In this project, I will be exploring the SAT score data from 2001. The data represents the average SAT score for all 50 states, including average participating rate, Average math, and verbal score. The goal of this project is to do some exploratory data analysis(EDA) along with a summary using basic Python programming and data visualization. I will also try to find some other interesting insights and demonstrate it using visualization tools like Matplotlab, Plotly and Tableau.  

# Importing Modules & Data

In [1]:
## importing pandas library
import pandas as pd

## importing numpy library
import numpy as np

## importing pyplot from matplotlib inorder to do data visualization. 
from matplotlib import pyplot as plt

## these modules are imported to use plotly. 
import plotly.plotly as py
import plotly.graph_objs as go

## matplotlib inline helps showing graphs in jupyter notebook. 
%matplotlib inline

## import data as a dataframe from a local file, open it, read it and assign it to "data"
data = pd.read_csv("/Users/masumrumi/dsi-nyc-5/projects/project-1-sat-scores/assets/sat_scores.csv")
data.head()

Unnamed: 0,State,Rate,Verbal,Math
0,CT,82,509,510
1,NJ,81,499,513
2,MA,79,511,515
3,NY,77,495,505
4,NH,72,520,516


## Exploratory Data Analysis (EDA)

While doing Exploratory Data Analysis, I will try to elaborate the process by approaching the process in Manually and using python's built in functions. 

In [2]:
## Take a look at the whole dataset
data

Unnamed: 0,State,Rate,Verbal,Math
0,CT,82,509,510
1,NJ,81,499,513
2,MA,79,511,515
3,NY,77,495,505
4,NH,72,520,516
5,RI,71,501,499
6,PA,71,500,499
7,VT,69,511,506
8,ME,69,506,500
9,VA,68,510,501


This is a small dataset and good for any rookie learners like me who want to get their hands dirty in the process of learning data science. There are no missing values and no errors, though I have noticed that the last row for State column has the value of "All", which I assume is the mean of all 50 states. I will remove this row for a better understanding of the data and visualization. 

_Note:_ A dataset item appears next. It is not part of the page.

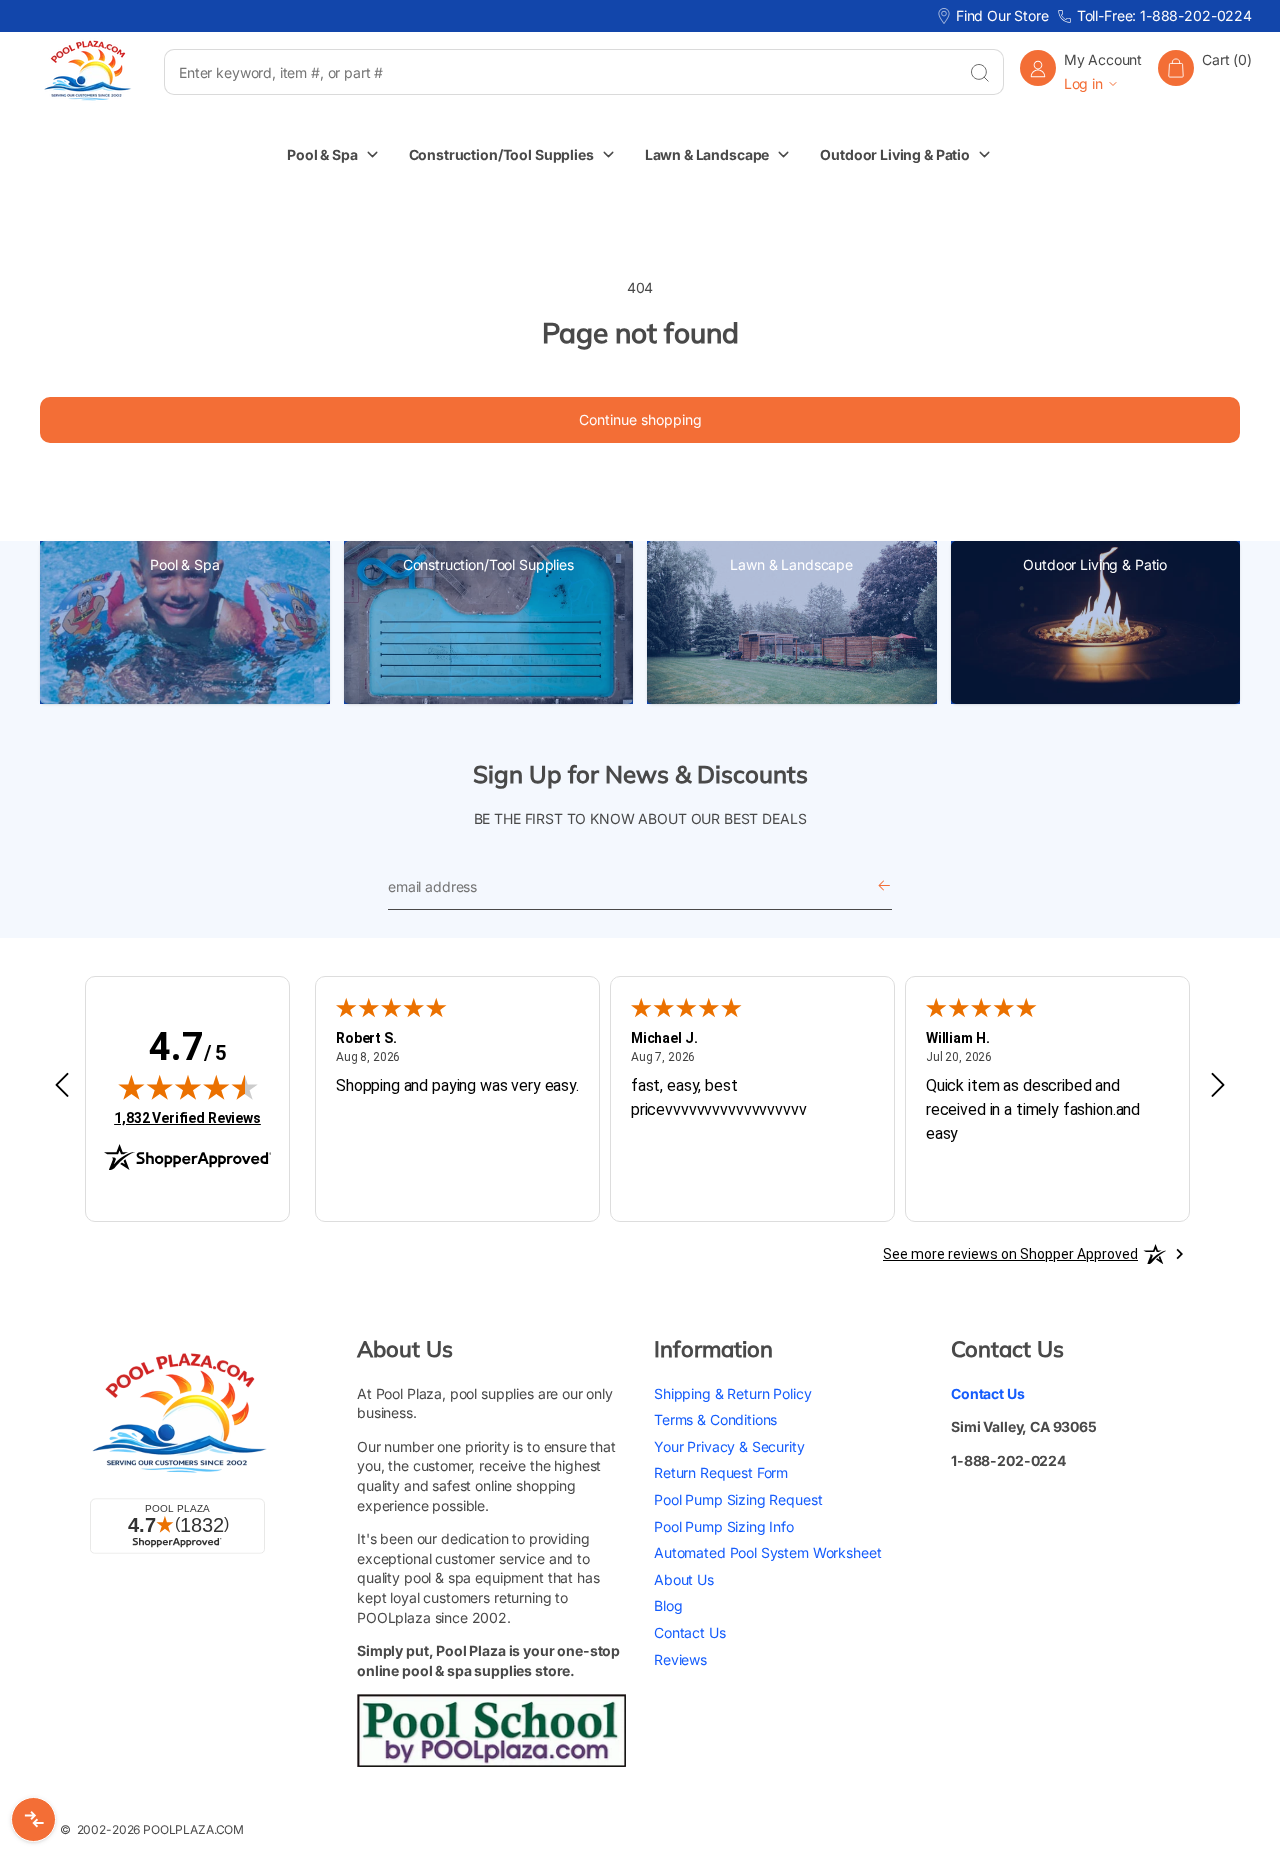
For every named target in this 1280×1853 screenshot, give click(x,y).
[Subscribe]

## EDA using built-in python functions

In [3]:
# Inplace means to commit the changes to the DataFrame
# The 'All' row is at index 51
data.drop(51, inplace=True)

# Displaying the last five rows to see if the last row was removed. 
data.tail()

Unnamed: 0,State,Rate,Verbal,Math
46,UT,5,575,570
47,IA,5,593,603
48,SD,4,577,582
49,ND,4,592,599
50,MS,4,566,551


In [4]:
data.info()

<class 'pandas.core.frame.DataFrame'>
Int64Index: 51 entries, 0 to 50
Data columns (total 4 columns):
State     51 non-null object
Rate      51 non-null int64
Verbal    51 non-null int64
Math      51 non-null int64
dtypes: int64(3), object(1)
memory usage: 2.0+ KB


In [5]:
## Checking to see if there are any null values that I may have missed.
data.isnull().sum()

State     0
Rate      0
Verbal    0
Math      0
dtype: int64

In [6]:
data.describe()

Unnamed: 0,Rate,Verbal,Math
count,51.0,51.0,51.0
mean,37.0,532.529412,531.843137
std,27.550681,33.360667,36.287393
min,4.0,482.0,439.0
25%,9.0,501.0,503.0
50%,33.0,527.0,525.0
75%,64.0,562.0,557.5
max,82.0,593.0,603.0


The 

## EDA using raw coding

In [7]:
## Converting DataFrame into list
data_list = data.values.tolist()
##data_list = data.values.T.tolist()

I am going to create a dictionary where the key would be each headers and the values would be the value of the column assigned to each of the headers. This is a good approach if we want to work with big data since dictionary is a fast and can store multiple types at a time. 

In [8]:
## first I will get the headers to that I can assigned them to keys of the dictionary. 
headers = data.columns

## Creating an alternative dictionary in order to 
another_dict = {}
another_dict[headers[1]] = [item[1] for item in data_list]
another_dict[headers[2]] = [item[2] for item in data_list]
another_dict[headers[3]] = [item[3] for item in data_list]

In [10]:
## The following code pring the Min and Max of Rate, Math and Verbal. 
for i in range(len(another_dict.keys())):
    print "Min of", another_dict.keys()[i], "is:", min(another_dict[another_dict.keys()[i]])
    print "and Max of", another_dict.keys()[i], "is:", max(another_dict[another_dict.keys()[i]])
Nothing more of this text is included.